Azalea menggeleng samar.

"Bisa temui Ibu setelah sekolah usai?"

Tanpa berpikir panjang, Azalea mengangguk, kemudian berlalu untuk memulung. Ia tidak ingin menyia-nyiakan kesempatan indah ini. Bertemu seorang guru berparas cantik, bak seorang peri.

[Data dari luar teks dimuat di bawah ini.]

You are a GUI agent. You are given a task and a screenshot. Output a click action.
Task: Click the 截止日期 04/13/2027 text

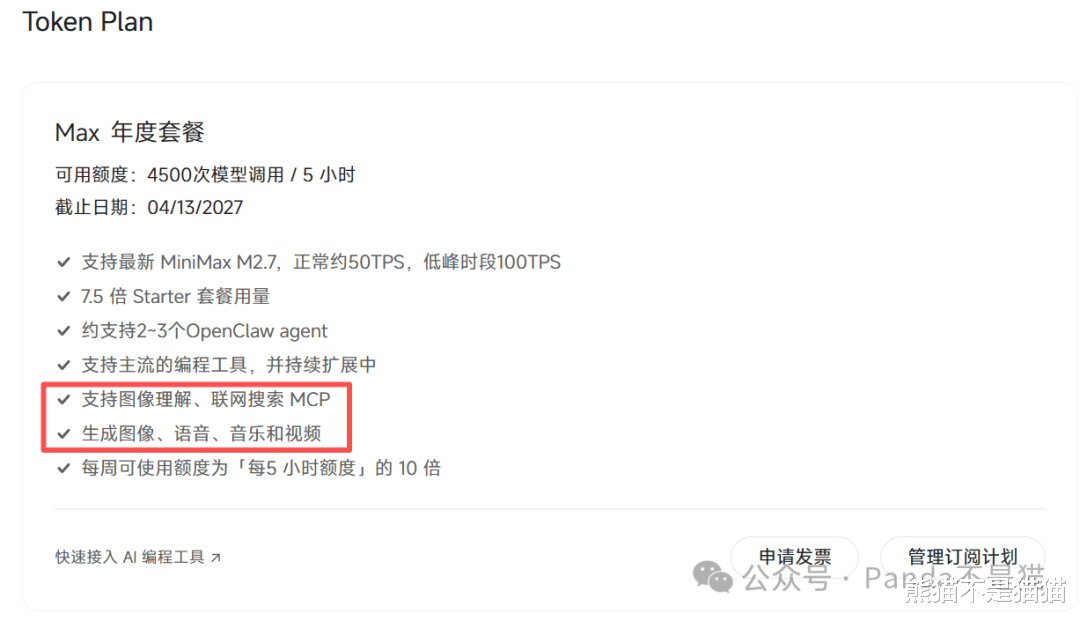coord(149,207)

Tidak butuh waktu lama baginya untuk sampai di tempat pembuangan sampah. Kakinya begitu kuat berpijak tanpa alas. Bahkan, kerikil dan benda tajam pun seakan tunduk padanya.

"Kamu datang terlalu pagi, sehingga mengurangi bagian barang bekas untukku!" seru seorang bocah laki-laki yang biasa memulung bersamanya sore hari.

Azalea terkikik. Ia memukul Redi menggunakan sebilah kayu kecil.

"Aku sedang butuh banyak uang," jawab Azalea.

"Memangnya sejak kapan kamu gak butuh uang?" kelakar Redi membuat Azalea tertawa miris.

"Apa kita akan selalu begini sepanjang masa?" tanya Azalea sedih.

Redi mengangkat bahu. "Kamu masih sedikit beruntung, tidak seorang diri. Aku? Kamu tau itu!"

Azalea tertawa kecil, dan melanjutkan aktivitasnya. Hari ini begitu terik, sehingga membuatnya merasa lelah sebelum mendapatkan banyak hasil memulung. Ia mengajak Redi untuk mengakhiri pekerjaannya dan bergegas menemui bu guru. Sebelum itu, mereka menjual barang bekas terlebih dahulu pada seorang makelar sampah.

Sepuluh ribu rupiah, hasil yang lumayan bagi Azalea dan Redi. Mereka bisa membeli sesuatu hari ini.